## Information provided
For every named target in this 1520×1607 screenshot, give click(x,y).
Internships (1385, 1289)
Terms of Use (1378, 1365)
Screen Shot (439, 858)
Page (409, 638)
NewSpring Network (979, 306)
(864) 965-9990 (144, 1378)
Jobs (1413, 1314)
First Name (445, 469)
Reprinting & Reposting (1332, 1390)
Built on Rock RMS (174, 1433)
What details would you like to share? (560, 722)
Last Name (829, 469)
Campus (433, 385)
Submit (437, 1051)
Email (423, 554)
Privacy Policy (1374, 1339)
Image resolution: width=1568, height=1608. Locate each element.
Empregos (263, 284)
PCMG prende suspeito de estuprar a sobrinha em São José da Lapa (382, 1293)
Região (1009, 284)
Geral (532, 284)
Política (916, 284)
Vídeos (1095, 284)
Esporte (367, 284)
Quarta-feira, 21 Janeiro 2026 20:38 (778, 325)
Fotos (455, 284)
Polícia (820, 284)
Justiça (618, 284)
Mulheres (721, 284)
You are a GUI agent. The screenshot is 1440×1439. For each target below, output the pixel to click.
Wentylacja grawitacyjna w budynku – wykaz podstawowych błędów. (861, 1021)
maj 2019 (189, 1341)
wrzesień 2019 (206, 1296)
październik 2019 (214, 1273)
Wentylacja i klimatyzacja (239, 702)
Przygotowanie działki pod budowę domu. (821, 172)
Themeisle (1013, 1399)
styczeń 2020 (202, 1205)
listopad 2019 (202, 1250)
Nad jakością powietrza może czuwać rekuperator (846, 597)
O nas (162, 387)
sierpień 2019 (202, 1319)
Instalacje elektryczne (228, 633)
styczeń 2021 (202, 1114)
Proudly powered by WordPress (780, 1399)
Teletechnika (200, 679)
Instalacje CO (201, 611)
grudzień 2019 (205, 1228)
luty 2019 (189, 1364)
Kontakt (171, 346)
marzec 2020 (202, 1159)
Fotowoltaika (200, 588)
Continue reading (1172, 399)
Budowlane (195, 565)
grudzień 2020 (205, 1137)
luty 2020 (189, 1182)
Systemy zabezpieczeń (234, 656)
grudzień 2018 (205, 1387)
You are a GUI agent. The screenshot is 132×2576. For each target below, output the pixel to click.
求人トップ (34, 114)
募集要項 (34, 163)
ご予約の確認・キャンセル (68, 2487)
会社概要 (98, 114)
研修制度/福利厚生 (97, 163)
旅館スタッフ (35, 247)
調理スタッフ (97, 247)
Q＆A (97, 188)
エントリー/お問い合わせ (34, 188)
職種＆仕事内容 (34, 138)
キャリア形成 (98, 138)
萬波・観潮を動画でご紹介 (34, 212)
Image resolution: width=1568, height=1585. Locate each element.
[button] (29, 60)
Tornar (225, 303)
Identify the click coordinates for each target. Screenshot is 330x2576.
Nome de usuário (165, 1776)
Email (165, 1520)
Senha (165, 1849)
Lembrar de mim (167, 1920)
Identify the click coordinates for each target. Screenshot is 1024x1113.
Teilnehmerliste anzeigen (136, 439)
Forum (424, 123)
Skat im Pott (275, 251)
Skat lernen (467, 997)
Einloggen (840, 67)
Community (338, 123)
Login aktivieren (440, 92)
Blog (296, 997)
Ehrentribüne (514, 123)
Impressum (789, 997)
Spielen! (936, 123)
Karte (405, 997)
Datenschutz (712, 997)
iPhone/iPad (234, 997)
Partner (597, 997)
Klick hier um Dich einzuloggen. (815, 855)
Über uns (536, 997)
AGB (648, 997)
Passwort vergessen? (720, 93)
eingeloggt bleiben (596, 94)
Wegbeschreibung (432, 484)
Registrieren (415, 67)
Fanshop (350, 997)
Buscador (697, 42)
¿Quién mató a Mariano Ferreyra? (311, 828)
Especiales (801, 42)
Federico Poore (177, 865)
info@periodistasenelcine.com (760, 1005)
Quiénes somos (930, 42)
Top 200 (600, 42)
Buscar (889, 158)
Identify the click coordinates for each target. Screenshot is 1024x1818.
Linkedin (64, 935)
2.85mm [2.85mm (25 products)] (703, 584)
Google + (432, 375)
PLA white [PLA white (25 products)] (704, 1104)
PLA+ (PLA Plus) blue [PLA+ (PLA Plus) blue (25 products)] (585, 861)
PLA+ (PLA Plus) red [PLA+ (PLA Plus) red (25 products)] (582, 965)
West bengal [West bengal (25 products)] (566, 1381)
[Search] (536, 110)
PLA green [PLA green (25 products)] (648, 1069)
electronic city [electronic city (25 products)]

## Task
Reproduce every one of the records above, substituting "Read more" for "Continue reading" and leaving all other text unchanged.

## Solution to this problem
For every named target in this 1520×1607 screenshot, give click(x,y).
Internships (1385, 1289)
Terms of Use (1378, 1365)
Screen Shot (439, 858)
Page (409, 638)
NewSpring Network (979, 306)
(864) 965-9990 (144, 1378)
Jobs (1413, 1314)
First Name (445, 469)
Reprinting & Reposting (1332, 1390)
Built on Rock RMS (174, 1433)
What details would you like to share? (560, 722)
Last Name (829, 469)
Campus (433, 385)
Submit (437, 1051)
Email (423, 554)
Privacy Policy (1374, 1339)
Image resolution: width=1568, height=1608. Locate each element.
Empregos (263, 284)
PCMG prende suspeito de estuprar a sobrinha em São José da Lapa (382, 1293)
Região (1009, 284)
Geral (532, 284)
Política (916, 284)
Vídeos (1095, 284)
Esporte (367, 284)
Quarta-feira, 21 Janeiro 2026 20:38 (778, 325)
Fotos (455, 284)
Polícia (820, 284)
Justiça (618, 284)
Mulheres (721, 284)
You are a GUI agent. The screenshot is 1440×1439. For each target below, output the pixel to click.
Wentylacja grawitacyjna w budynku – wykaz podstawowych błędów. (861, 1021)
maj 2019 (189, 1341)
wrzesień 2019 (206, 1296)
październik 2019 (214, 1273)
Wentylacja i klimatyzacja (239, 702)
Przygotowanie działki pod budowę domu. (821, 172)
Themeisle (1013, 1399)
styczeń 2020 (202, 1205)
listopad 2019 (202, 1250)
Nad jakością powietrza może czuwać rekuperator (846, 597)
O nas (162, 387)
sierpień 2019 (202, 1319)
Instalacje elektryczne (228, 633)
styczeń 2021 (202, 1114)
Proudly powered by WordPress (780, 1399)
Teletechnika (200, 679)
Instalacje CO (201, 611)
grudzień 2019 (205, 1228)
luty 2019 (189, 1364)
Kontakt (171, 346)
marzec 2020 (202, 1159)
Fotowoltaika (200, 588)
Read more (1172, 399)
Budowlane (195, 565)
grudzień 2020 (205, 1137)
luty 2020 (189, 1182)
Systemy zabezpieczeń (234, 656)
grudzień 2018 (205, 1387)
You are a GUI agent. The screenshot is 132×2576. For each target below, output the pixel to click.
求人トップ (34, 114)
募集要項 (34, 163)
ご予約の確認・キャンセル (68, 2487)
会社概要 (98, 114)
研修制度/福利厚生 (97, 163)
旅館スタッフ (35, 247)
調理スタッフ (97, 247)
Q＆A (97, 188)
エントリー/お問い合わせ (34, 188)
職種＆仕事内容 (34, 138)
キャリア形成 (98, 138)
萬波・観潮を動画でご紹介 (34, 212)
Image resolution: width=1568, height=1585. Locate each element.
[button] (29, 60)
Tornar (225, 303)
Identify the click coordinates for each target. Screenshot is 330x2576.
Nome de usuário (165, 1776)
Email (165, 1520)
Senha (165, 1849)
Lembrar de mim (167, 1920)
Identify the click coordinates for each target. Screenshot is 1024x1113.
Teilnehmerliste anzeigen (136, 439)
Forum (424, 123)
Skat im Pott (275, 251)
Skat lernen (467, 997)
Einloggen (840, 67)
Community (338, 123)
Login aktivieren (440, 92)
Blog (296, 997)
Ehrentribüne (514, 123)
Impressum (789, 997)
Spielen! (936, 123)
Karte (405, 997)
Datenschutz (712, 997)
iPhone/iPad (234, 997)
Partner (597, 997)
Klick hier um Dich einzuloggen. (815, 855)
Über uns (536, 997)
AGB (648, 997)
Passwort vergessen? (720, 93)
eingeloggt bleiben (596, 94)
Wegbeschreibung (432, 484)
Registrieren (415, 67)
Fanshop (350, 997)
Buscador (697, 42)
¿Quién mató a Mariano Ferreyra? (311, 828)
Especiales (801, 42)
Federico Poore (177, 865)
info@periodistasenelcine.com (760, 1005)
Quiénes somos (930, 42)
Top 200 (600, 42)
Buscar (889, 158)
Identify the click coordinates for each target. Screenshot is 1024x1818.
Linkedin (64, 935)
2.85mm [2.85mm (25 products)] (703, 584)
Google + (432, 375)
PLA white [PLA white (25 products)] (704, 1104)
PLA+ (PLA Plus) blue [PLA+ (PLA Plus) blue (25 products)] (585, 861)
PLA+ (PLA Plus) red [PLA+ (PLA Plus) red (25 products)] (582, 965)
West bengal [West bengal (25 products)] (566, 1381)
[Search] (536, 110)
PLA green [PLA green (25 products)] (648, 1069)
electronic city [electronic city (25 products)]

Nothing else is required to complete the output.